But even smaller objects, as small as 100 to 200 metres across, could wipe out an area the size of London, warned Kevin Yates of the Near-Earth Objects group at the British National Space Centre. "Nasa has calculated that such an object will hit the Earth about once every 700 to 1,000 years," he said yesterday. "Such an object did hit the Earth in 1908, over Tunguska in Siberia, which devastated two thousand square kilometres of forest."

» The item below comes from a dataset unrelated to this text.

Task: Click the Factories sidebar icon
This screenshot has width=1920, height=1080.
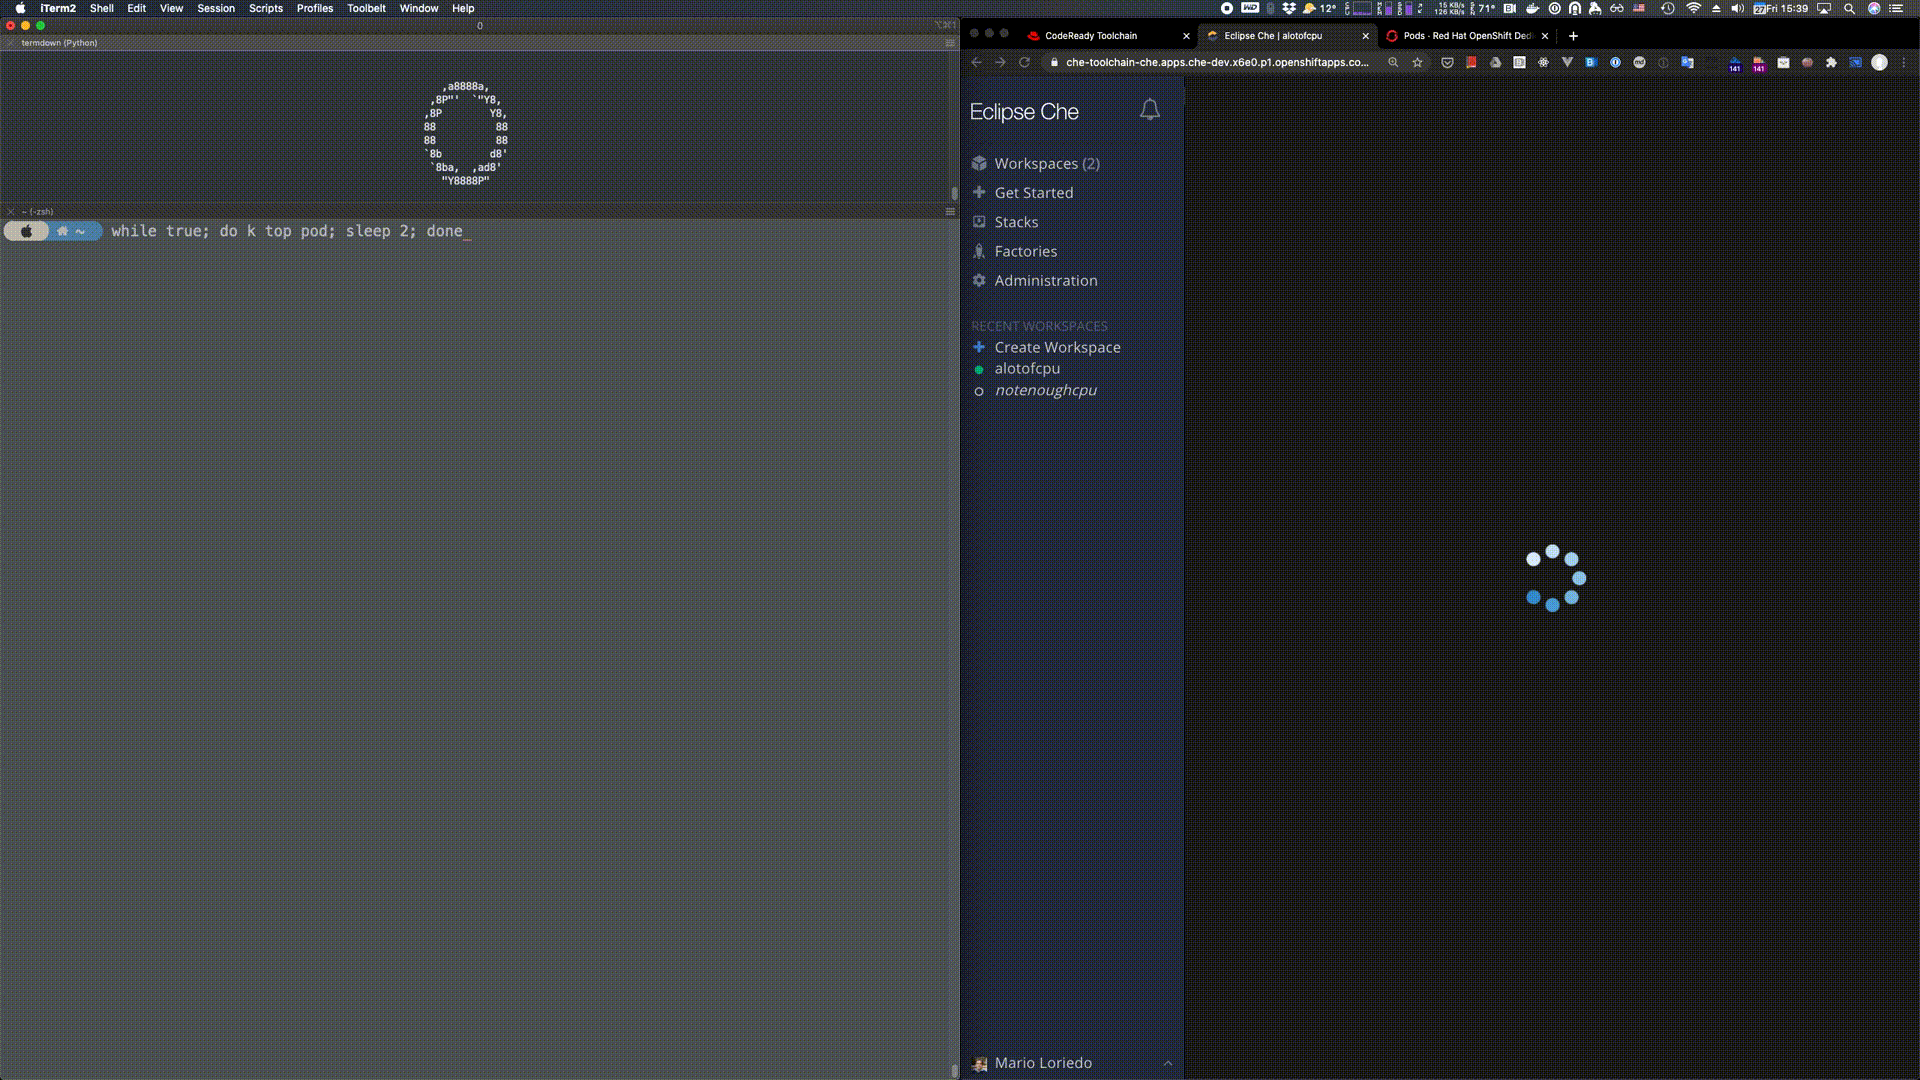Action: (x=979, y=251)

Dr Alan Fitzsimmons, an astronomer at Queen's University Belfast who wrote a report in 2000 detailing what the government should do to increase detection of such "near earth objects", said: "The search programmes now under way use relatively small telescopes, which means they can only see fairly bright objects that reflect sunlight; that means they can only detect things larger than about 200 metres across. Most of the effort, though, is being focussed on objects larger than one kilometre."

Toutatis posed little risk. The peculiar-shaped asteroid - described by one astronomer as looking like a "cosmic yam" - whizzed past at roughly four times the distance between the Earth and the Moon, precisely as astronomers had expected.

"Toutatis isn't any risk to the Earth," said Dr Yates. "It has an extremely well-known orbit, and has been observed with radio telescopes, which gives a pretty accurate prediction of where it's going."

Named after an obscure Celtic and Gallic god - whose name was then picked by the writers of the Asterix cartoon as an expletive - the asteroid measures 4.6 kilometres (2.9 miles) by 2.29 kilometres by 1.92 kilometres.

Its next close approach to the Earth will not come before 2100. The next close approach to the Earth by an identified near-Earth object will be on 26 January 2015 - when an object called 2004 BL86, discovered only this year, will pass just 800,000 miles from the Earth.